*** Block opens ***

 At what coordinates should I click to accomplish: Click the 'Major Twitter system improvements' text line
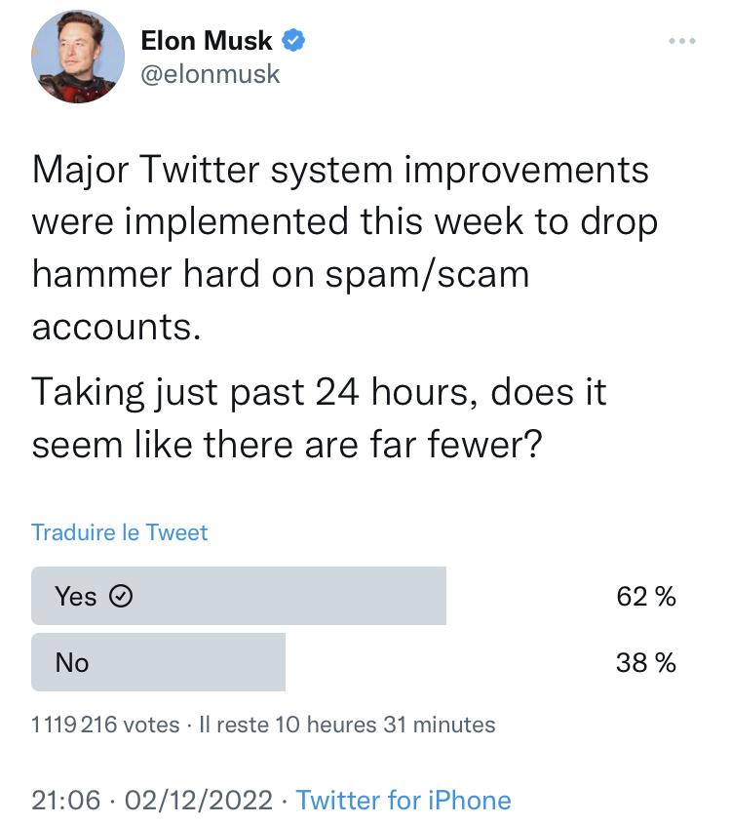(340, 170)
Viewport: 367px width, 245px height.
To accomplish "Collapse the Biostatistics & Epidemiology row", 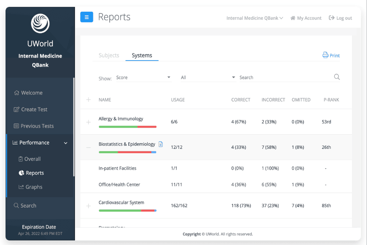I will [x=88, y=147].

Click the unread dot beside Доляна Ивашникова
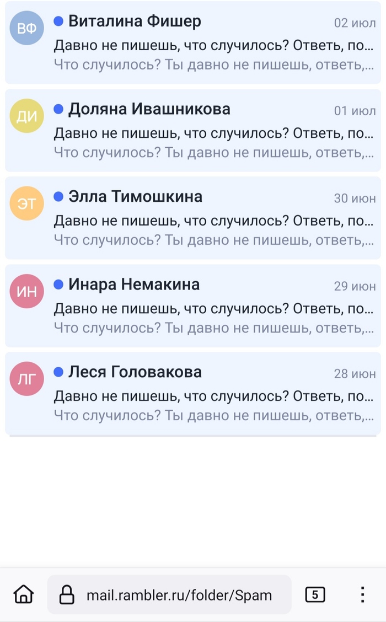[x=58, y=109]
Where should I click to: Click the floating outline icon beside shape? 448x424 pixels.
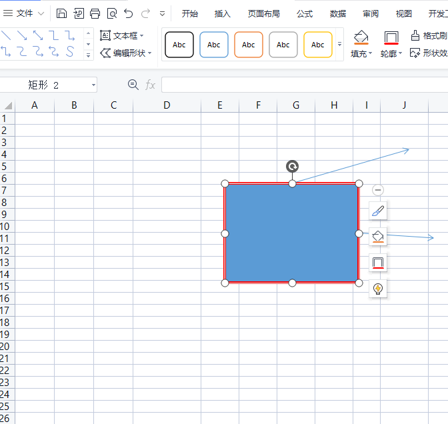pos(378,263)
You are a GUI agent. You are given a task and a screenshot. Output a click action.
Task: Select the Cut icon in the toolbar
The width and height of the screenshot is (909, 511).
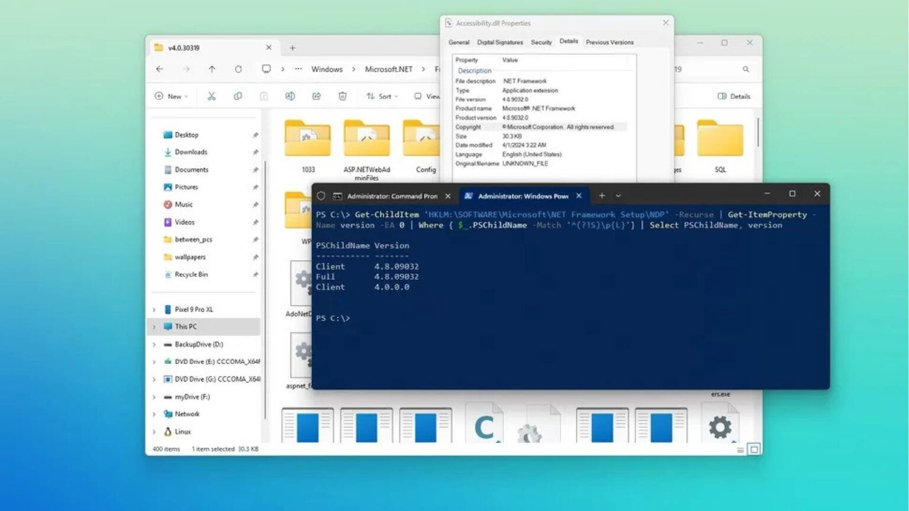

*** Block closes ***

= TASK DETAILS =
Using the records above, report each line with the string "screenshot".

= ANSWER =
You are a GUI agent. You are given a task and a screenshot. Output a click action.
The width and height of the screenshot is (909, 511).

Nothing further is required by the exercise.